Changes in the way alcohol is taxed will come into effect from 1 August 2023. The new system of calculating alcohol duty for all alcoholic drinks will be made using standardised tax bands based on alcohol by volume (ABV). This will replace the current alcohol duty system, which consists of four separate taxes covering beer, cider, spirits and wine.

These changes are expected to make the system fairer and encourage more new products to enter the market. The new system will create six standardised alcohol duty bands across all types of alcoholic products and apply to all individuals and businesses involved in the manufacture, distribution, holding and sale of alcoholic products across the UK.

There will also be more help for the hospitality industry with an increase in the draught relief duty differential. This will reduce alcohol duty on qualifying beer and cider by 9.2%, and by 23% on qualifying wine-based, spirits-based and other fermented products, sold in on-trade premises such as pubs and restaurants.
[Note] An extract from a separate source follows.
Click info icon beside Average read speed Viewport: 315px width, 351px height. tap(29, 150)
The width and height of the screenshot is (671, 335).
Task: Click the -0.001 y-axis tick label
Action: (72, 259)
These changes will also take effect from 1 August 2023 and mean that individuals who drink draught products in on-trade venues (such as pubs) will pay less tax than on the equivalent non-draught product in off-trade venues (such as supermarkets).

To support wine producers and importers in moving to the new method of calculating duty on their products, temporary arrangements will be in place for eighteen months from 1 August 2023 until 1 February 2025.


2022-2023 Self-Assessment Tax Returns


You don’t have to wait until 31st January 2024 to file your Self Assessment tax return – as soon as the tax year ends, you can submit your tax return at a time that suits you.


The benefits for filing your return early


  • some people do so for their peace of mind and to avoid the stress of last-minute filing
  • you’ll know what you owe, so you can plan your budgeting for the year and pay your tax bill in instalments if you need to.
  • you can find out sooner if you’re owed a refund – and you’ll get it sooner too
  • HMRC phone lines get busy in the run-up to the Self Assessment deadline in January.
  • You can complete your tax return early but you still won't need to make payment until the 31st January 2024.


If you need help completing your 2022-2023 tax return then please email info@bidwellaccountancy.com and one of the team will be able to help you.



Tax Diary August/September 2023


1 August 2023 - Due date for corporation tax due for the year ended 31 October 2022.

19 August 2023 - PAYE and NIC deductions due for month ended 5 August 2023. (If you pay your tax electronically the due date is 22 August 2023)

19 August 2023 - Filing deadline for the CIS300 monthly return for the month ended 5 August 2023.

19 August 2023 - CIS tax deducted for the month ended 5 August 2023 is payable by today.

1 September 2023 - Due date for corporation tax due for the year ended 30 November 2022.

19 September 2023 - PAYE and NIC deductions due for month ended 5 September 2023. (If you pay your tax electronically the due date is 22 September 2023)

19 September 2023 - Filing deadline for the CIS300 monthly return for the month ended 5 September 2023.

19 September 2023 - CIS tax deducted for the month ended 5 September 2023 is payable by today.